* **TASK DIRECTIONS**: Copy the lines running from the one that contains "You are a GUI" to the end of the entries below, exactly and with no pictures.

* **THE DATA**:
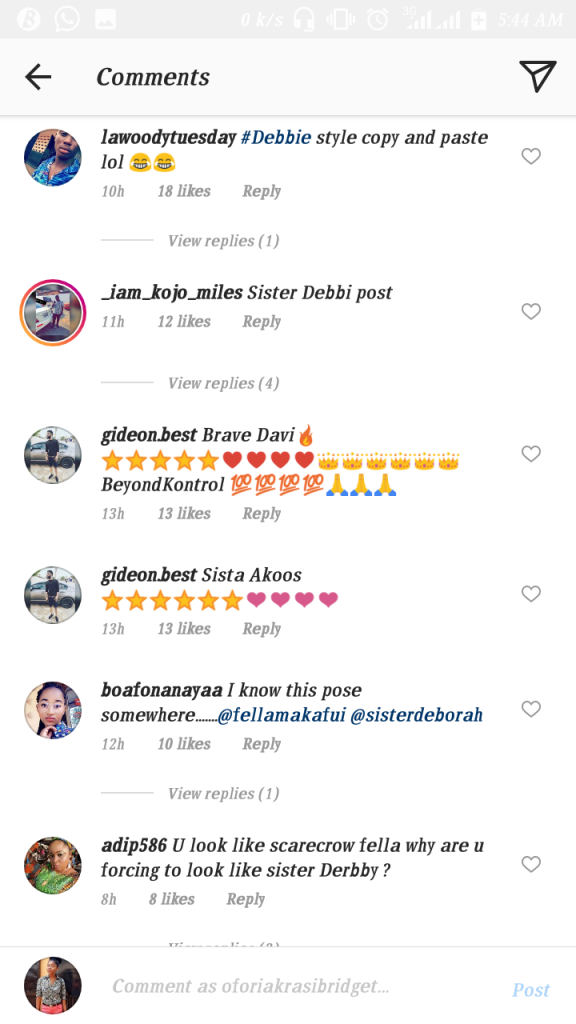Open the #Debbie hashtag link
Image resolution: width=576 pixels, height=1024 pixels.
click(276, 138)
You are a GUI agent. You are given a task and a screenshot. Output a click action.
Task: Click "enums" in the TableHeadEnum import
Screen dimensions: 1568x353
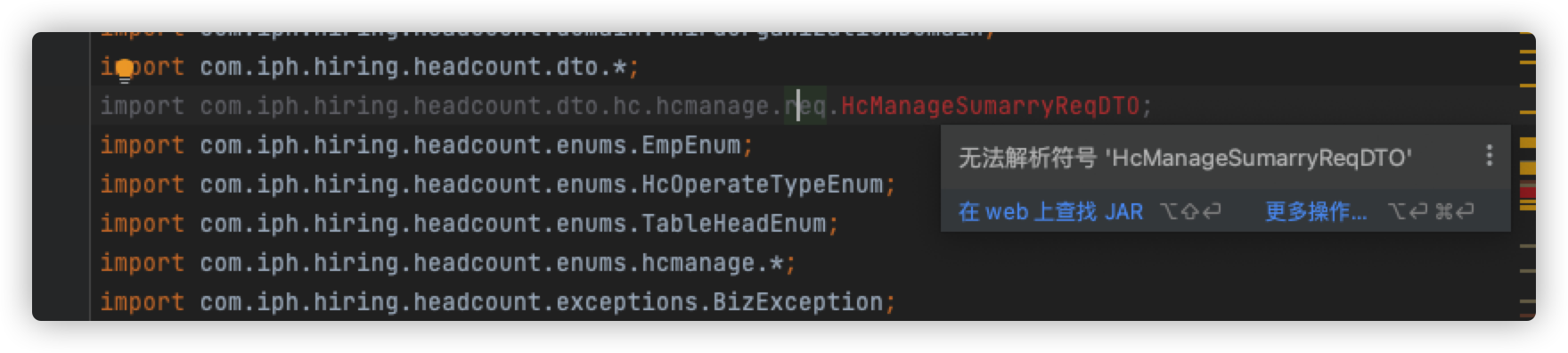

* **SOLUTION TO THE EXERCISE**:
You are a GUI agent. You are given a task and a screenshot. Output a click action.
Task: Click "enums" in the TableHeadEnum import
Screen dimensions: 1568x353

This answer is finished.